During the last 19 years, Mehlenbacher has had several incremental successes. In 1997, he and his team released the variety Lewis; then in 1999 they released Clark. Both cultivars have several traits desirable to the industry, and both are moderately resistant to blight; however, they are not completely immune. It wasn’t until last winter that Mehlenbacher released a variety completely resistant to the disease and of similar kernel quality to Barcelona.

Called Santiam, the new variety is an early maturing hazelnut with high yield efficiency, thin shells, and good-sized kernels. And it is entirely resistant to the blight. Mehlenbacher says orders for the trees are already backed up more than two years.

“Growers need something to plant now because their orchards are dying,” he says. “We’ll be releasing newer, better things as we have them, but right now Santiam is a good option.”

Mehlenbacher is currently developing additional blight-resistant varieties with good kernel quality that can act as pollinizers for Santiam. Because hazelnuts are self-incompatible, orchards include a main crop variety and a minimum of two compatible pollinizer varieties with significant genetic differences.

“One of our goals is to develop a variety worthy of a premium price on the world market,” Mehlenbacher says. “There is a variety from Italy that receives a 50 percent higher price than the Turkish standard. We can easily get a 25 percent price increase.”

In order to get more Oregon hazelnuts on the world market, growers must first get trees into the ground, and propagating adequate numbers of trees in a short time can be a challenge. Traditional methods of propagation like layering and grafting are slow and not always successful, so many nurseries and growers have begun incorporating trees produced through micropropagation, the process of growing plants in tissue culture.
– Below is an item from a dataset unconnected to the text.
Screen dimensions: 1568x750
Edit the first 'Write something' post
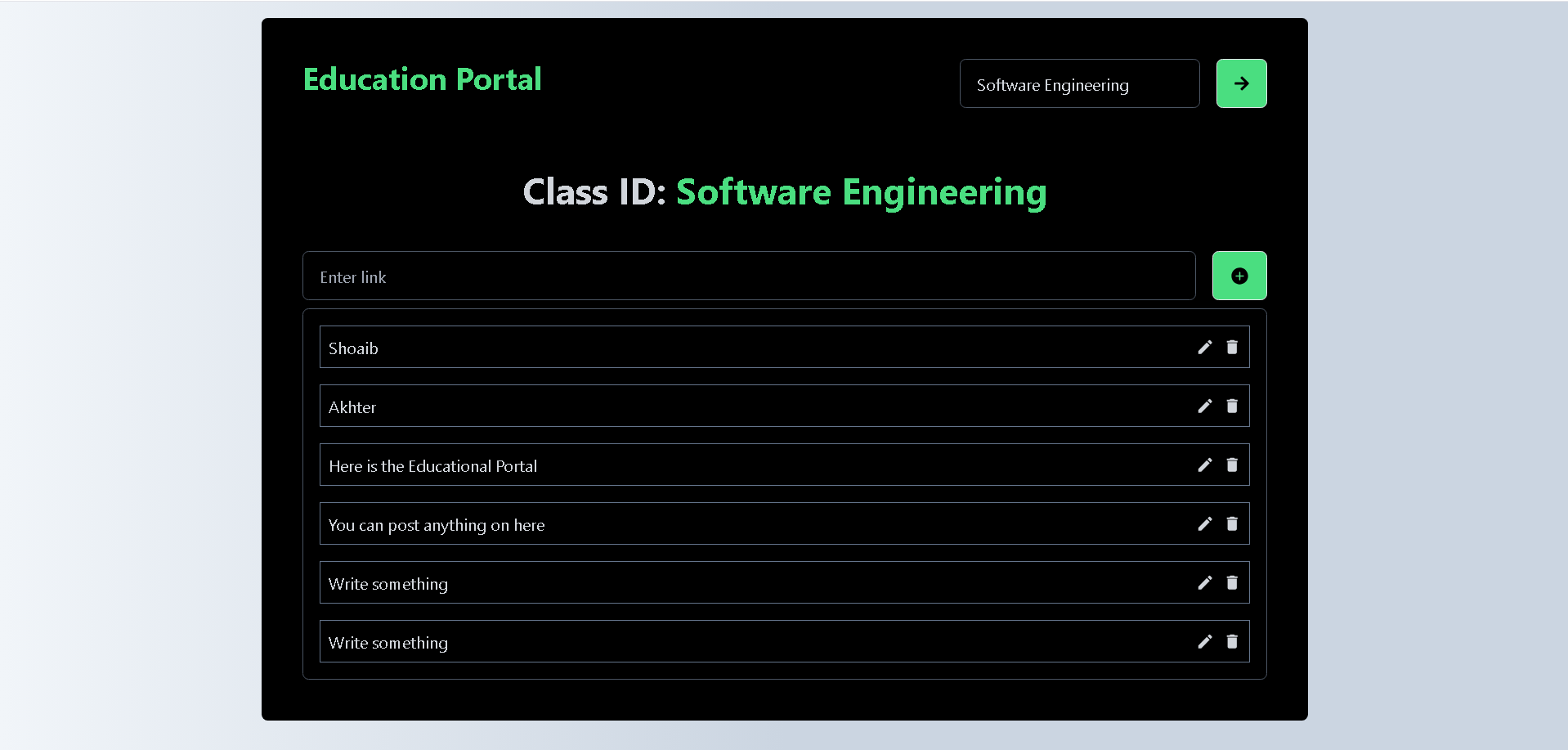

“With tissue culture you can achieve the same multiplication rate in a month that you would normally see in a year using conventional methods,” says Bill Proebsting, a professor in OSU’s horticulture department and a specialist in woody plant propagation. “In principle, we can grow up to 100,000 plants from one shoot in a relatively short amount of time.”

The researchers establish cultures of clones before they release new hazelnut varieties, then they distribute 20 to 50 plants at a time to commercial micropropagation facilities. These commercial facilities continue the multiplication process, bulking up their supplies, before selling to growers.
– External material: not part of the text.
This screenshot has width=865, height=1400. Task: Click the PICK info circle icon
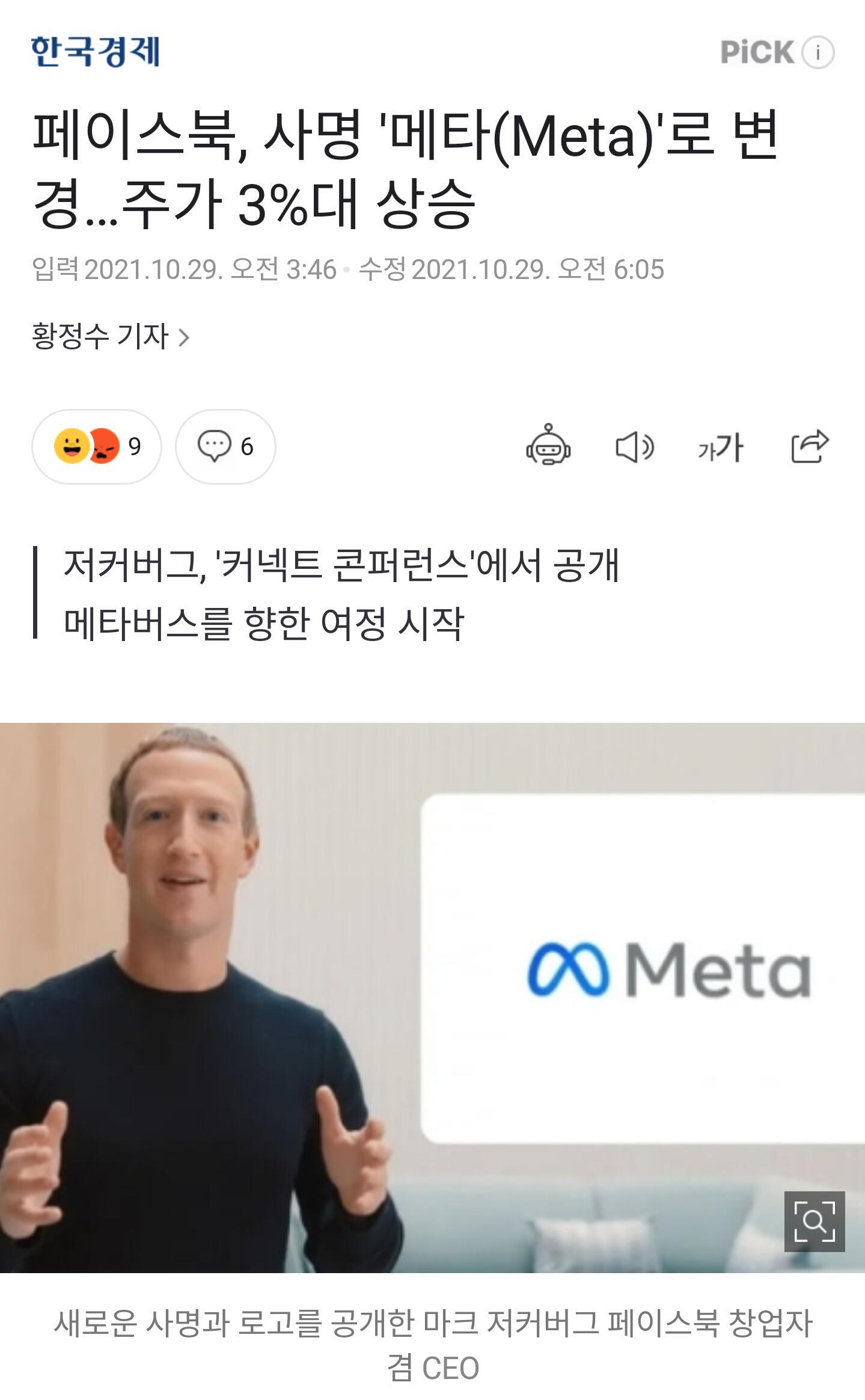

“We’re a trusted source,” Proebsting says. “Commercial sellers know the identification is right and that the stock is clean.”

photo of hazelnut orchard

Nena Rodakowski rakes fallen hazelnuts into rows under hundred-year old trees at the Dorris Ranch, where Oregon's hazelnut industry began. Photo: Lynn Ketchum

Many of the state’s mature orchards, like those on the Dorris Ranch, continue to be at high risk for blight. In the northern part of the valley, entire orchards have been lost to eastern filbert blight, and the disease has been found as far south as Springfield. The appearance of blight-immune varieties like Santiam provides growers who have been affected by the disease with an incentive to continue planting and selling hazelnuts. However, it takes about four years from the time growers plant a young hazelnut tree for the tree to begin producing in economically harvestable quantities.
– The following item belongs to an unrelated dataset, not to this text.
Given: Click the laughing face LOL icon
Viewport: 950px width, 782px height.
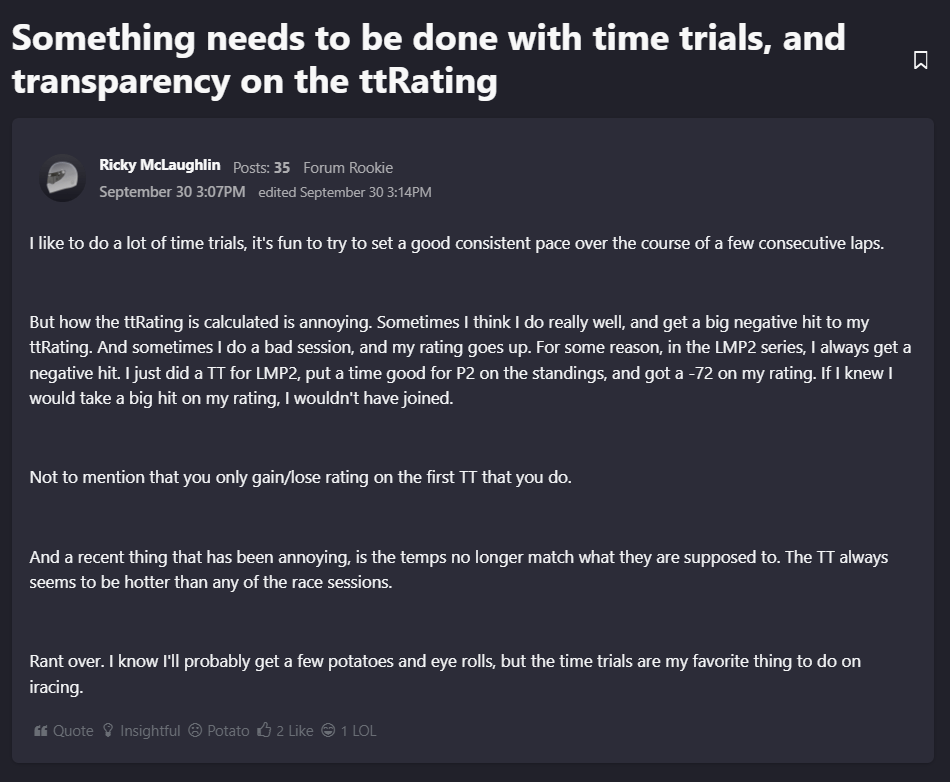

“It’s encouraging to see what the breeding program is coming out with,” says Olsen. “The people who have been struggling with blight in the business are certainly ready to move forward with the new varieties. This is what we’ve been working toward for the last 20 years.”

SWEET!

photo of Oregon Dukkah, made with hazelnuts

Oregon hazelnuts are a key ingredient in some of the Pacific Northwest's finest cuisine — and newest products. Fresh hazelnuts, purchased directly from the grower, add a nutty, sweet flavor to Vibrant Flavors® Oregon Dukkah. Donna Dockins commercialized this nut and spice mix with help from OSU's Food Innovation Center Experiment Station, the only urban agricultural station in the nation.